De même, l'exposition de cette année, baptisée "A tous sens" est "une traduction dans les cinq sens des albums de littérature jeunesse qu'on adore". Par exemple, précise Sylvie Vassalo, "on va sentir des odeurs qui sont des odeurs que cette histoire nous a évoquées, on va en toucher les objets ou encore entendre une bande-son de qui va nous mettre dans l'ambiance".
Les bénéficiaires de tous les programmes du SLPJ se retrouvent sur le salon. "Le salon est à la fois une action concrète et une vitrine de nos ambitions culturelles", résume sa directrice. "Nous sommes un salon engagé pour la démocratie culturelle" pour laquelle l'accès au livre est essentiel, selon elle. Elle n'est pas la seule à le penser. "On adore (l'opération "Boîtes à magie littéraire") et on va au salon du livre", confirme Laura Pfohl, responsable du CLAS aux Lez'Arts.

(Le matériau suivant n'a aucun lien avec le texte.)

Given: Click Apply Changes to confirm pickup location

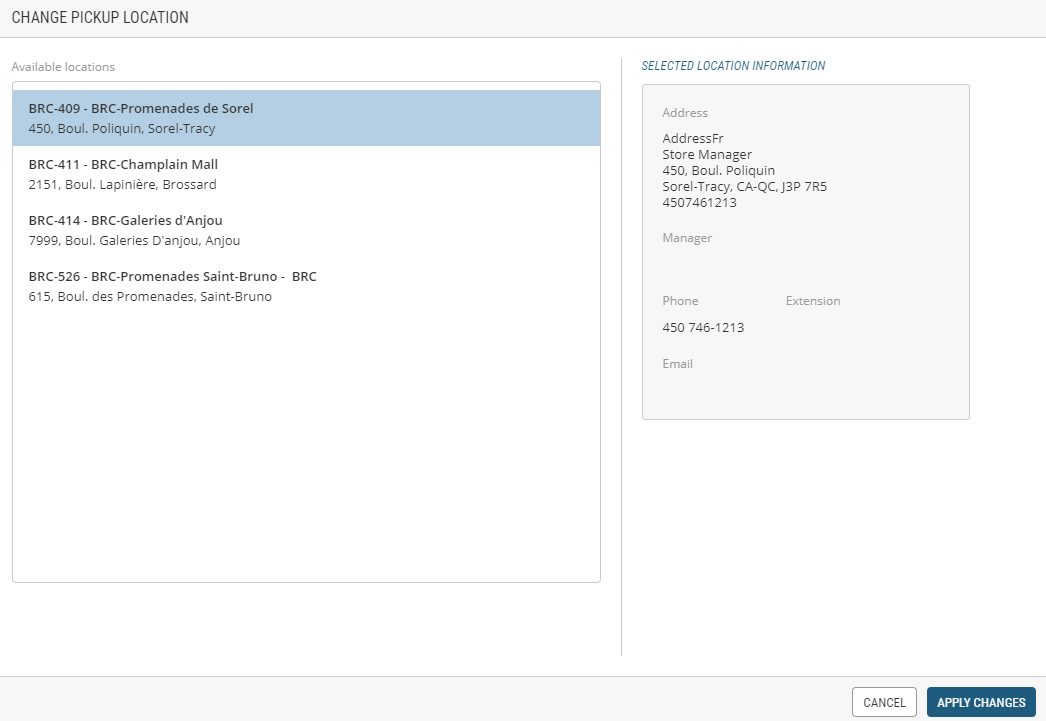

"Pendant toute sa durée, indique Pascaline Mangin, on accueille 1 200 groupes comprenant des scolaires, des groupes de centres de loisirs, de centres sociaux, d'associations, de structures médico-sociales et des groupes de familles." Des invitations sont données à tous les enfants et les jeunes afin "qu'ils fassent revenir leurs parents", notamment le week-end, "même si le salon est 100% gratuit cette année". Un geste "symbolique" au service d'une ambition réitérée par Pascaline Mangin : "Que le meilleur de la littérature jeunesse parvienne à tous les publics."